Flavorful Grilled Shrimp Kebabs and Pineapple Salad Recipe
Nutritional Info
- Calories:
- 361
- Carbohydrates:
- 37 grams
- Fiber:
- 5 grams
- Protein:
- 26 grams
- Fat:
- 13 grams
Note: These values represent one serving of four.
If you’re looking for a meal that embodies the taste of summer without packing on the calories, we’ve got you covered: This grilled shrimp kebabs and pineapple salad recipe provides ample protein, is low in calories, and tastes like a tropical vacation in your mouth. The marinade is inspired by nuoc cham, a Vietnamese sauce that’s tangy, briny, sweet, and sensational, elevating what would otherwise be a simple grilled meal.
Don’t be tempted to marinate the shrimp overnight, however. Fifteen minutes is all it takes for the flavor to penetrate, and the lime juice and fish sauce will actually “cook” the shrimp ceviche-style if left to marinate for an extended period of time.

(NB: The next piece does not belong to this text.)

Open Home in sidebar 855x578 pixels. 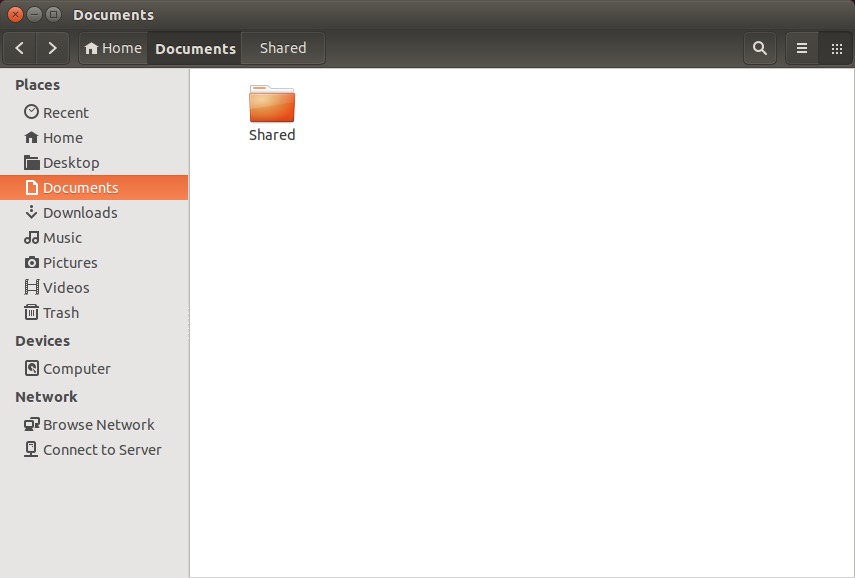[x=62, y=138]

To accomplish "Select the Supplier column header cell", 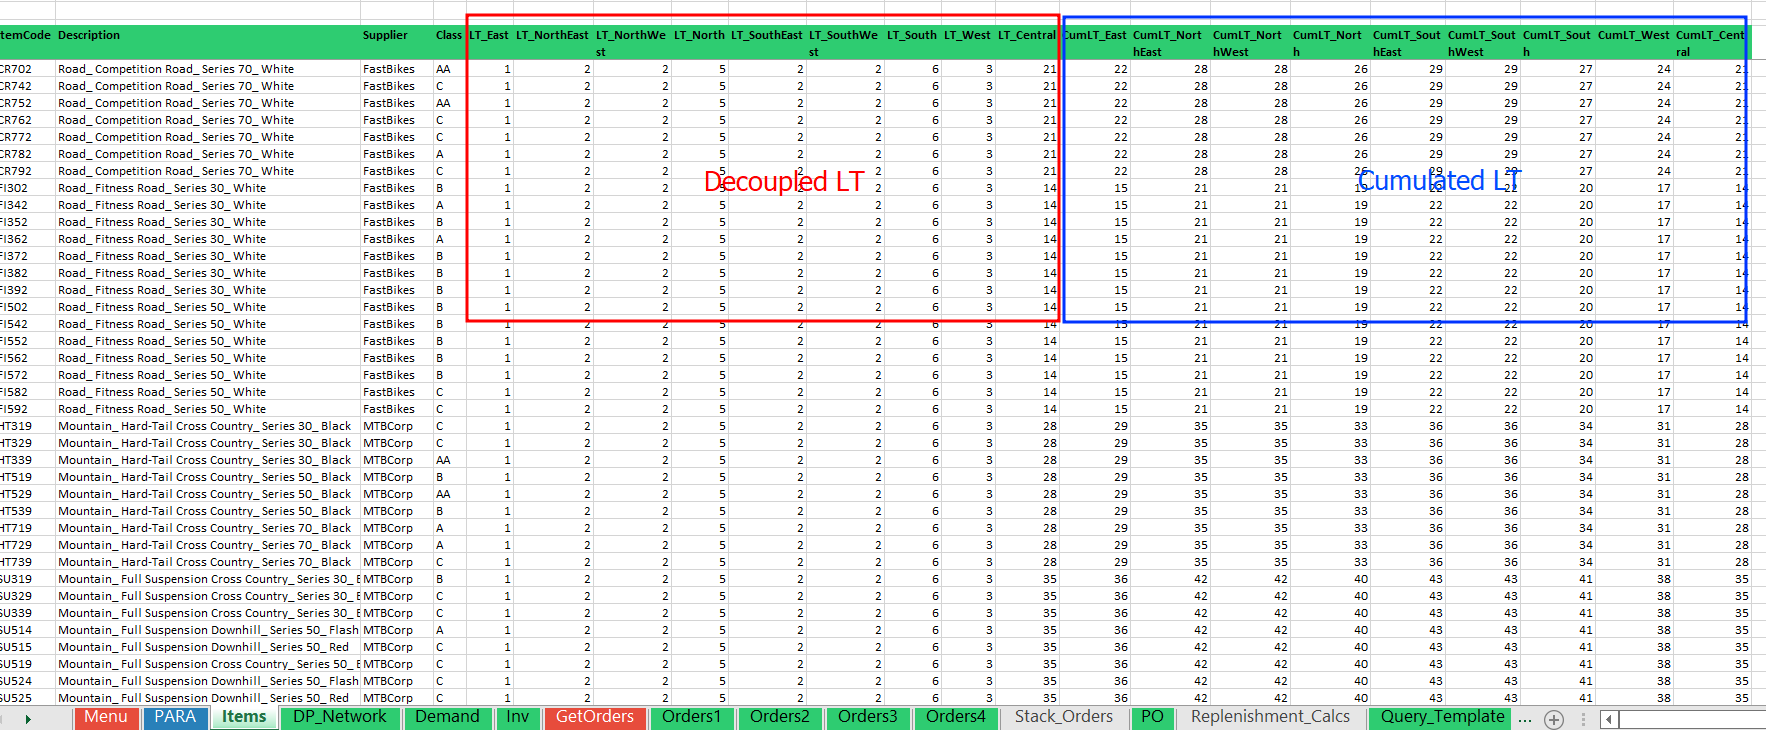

Shrimp cooks quickly and easily absorbs the flavor of the marinade. But the benefits don’t stop there.
In addition to being a great source of protein, there are two key nutritional aspects of shrimp worth mentioning, says John Christie, registered dietitian and Tonal’s Director of Curriculum.
“Astaxanthin, a powerful nutrient which gives shrimp its reddish-pink hue, has 10x the antioxidant effects of those found in many fruits and vegetables, protecting against cell damage and the inflammation caused by the stresses of training and everyday life,” Christie says.

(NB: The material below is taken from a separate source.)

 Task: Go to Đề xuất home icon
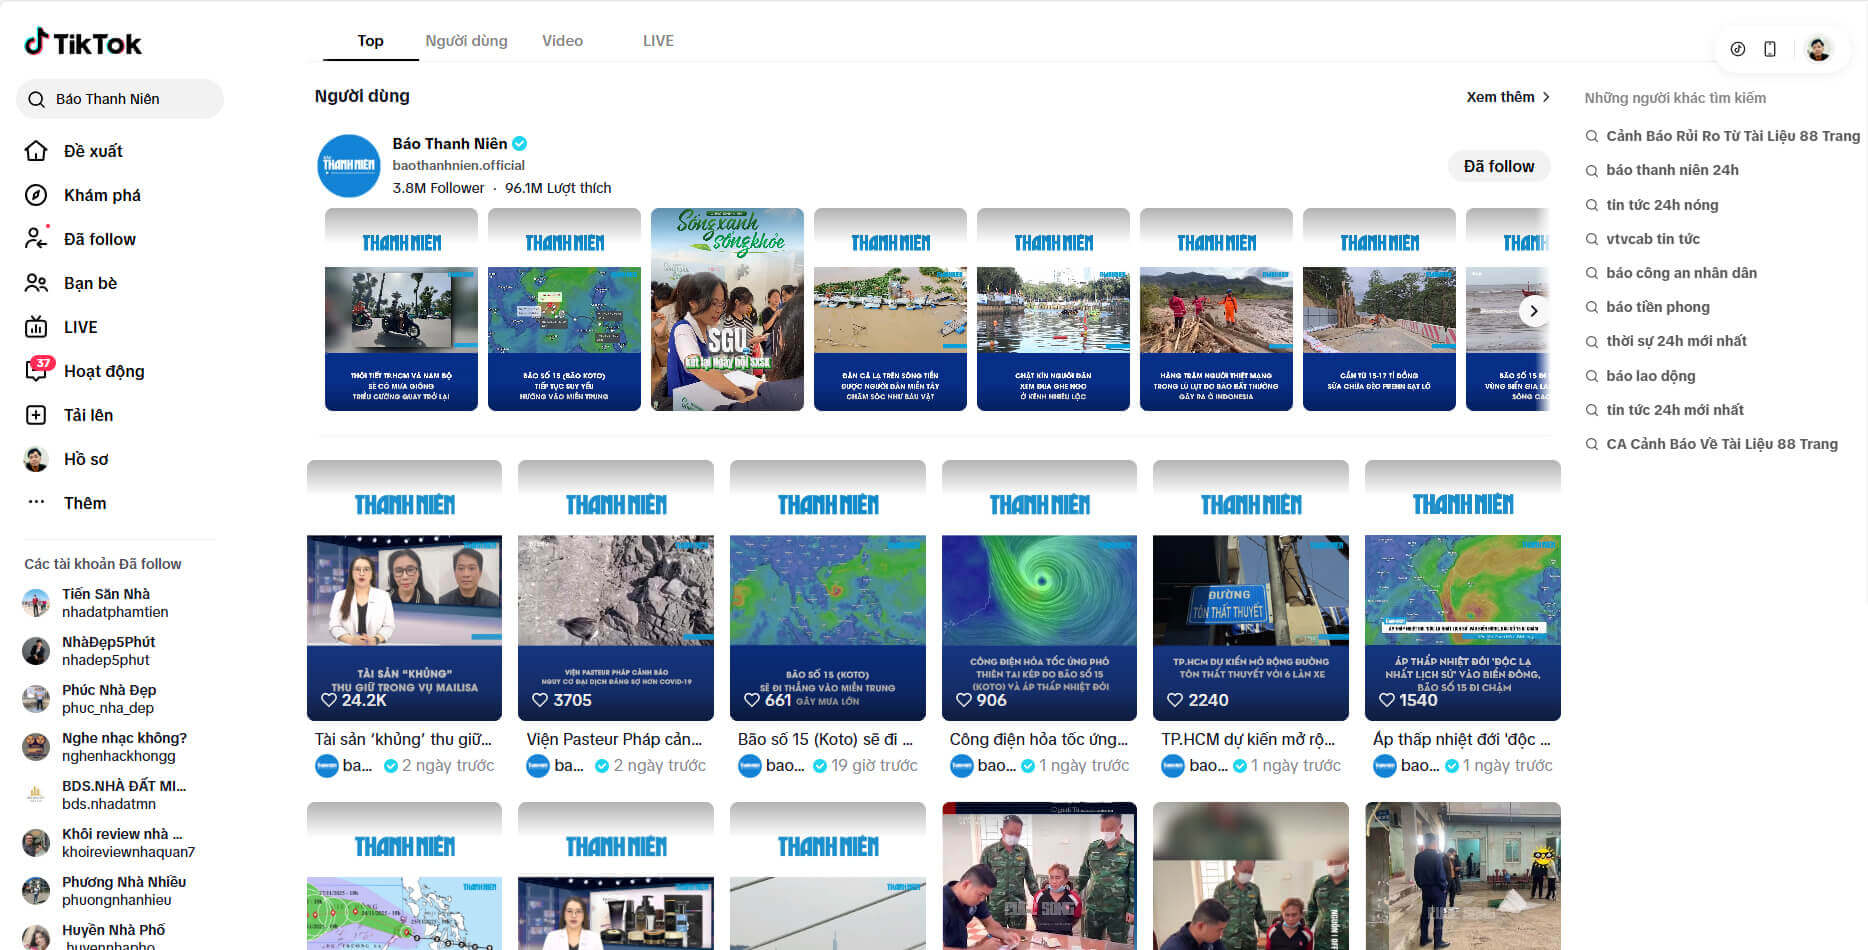tap(36, 151)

“Shrimp is also a great source of selenium, providing nearly 100 percent of your daily needs. Similar to astaxanthin, selenium is an antioxidant that works to help you recover from training by fighting inflammation and boosting your immune system.”
Then, there’s the pineapple salad, which features pineapple, cabbage, and greens to add heft and keep you full.
“Pineapple is a fiber-rich, low-calorie fruit, which has a number of benefits beyond its sweet taste and colorful contributions to this dish,” Christie explains. “Pineapple contains bromelain, an enzyme that breaks down proteins and helps with digestion of the great nutrients in this dish.”
And if that isn’t enough, the cabbage in the salad also has benefits for your training.
“Cabbage provides a satisfying source of fiber and hydration within its leaves and with this dish, the combination of cabbage, salad greens, and pineapple partners vitamin K and manganese to boost your circulatory function and wound repair,” Christie says.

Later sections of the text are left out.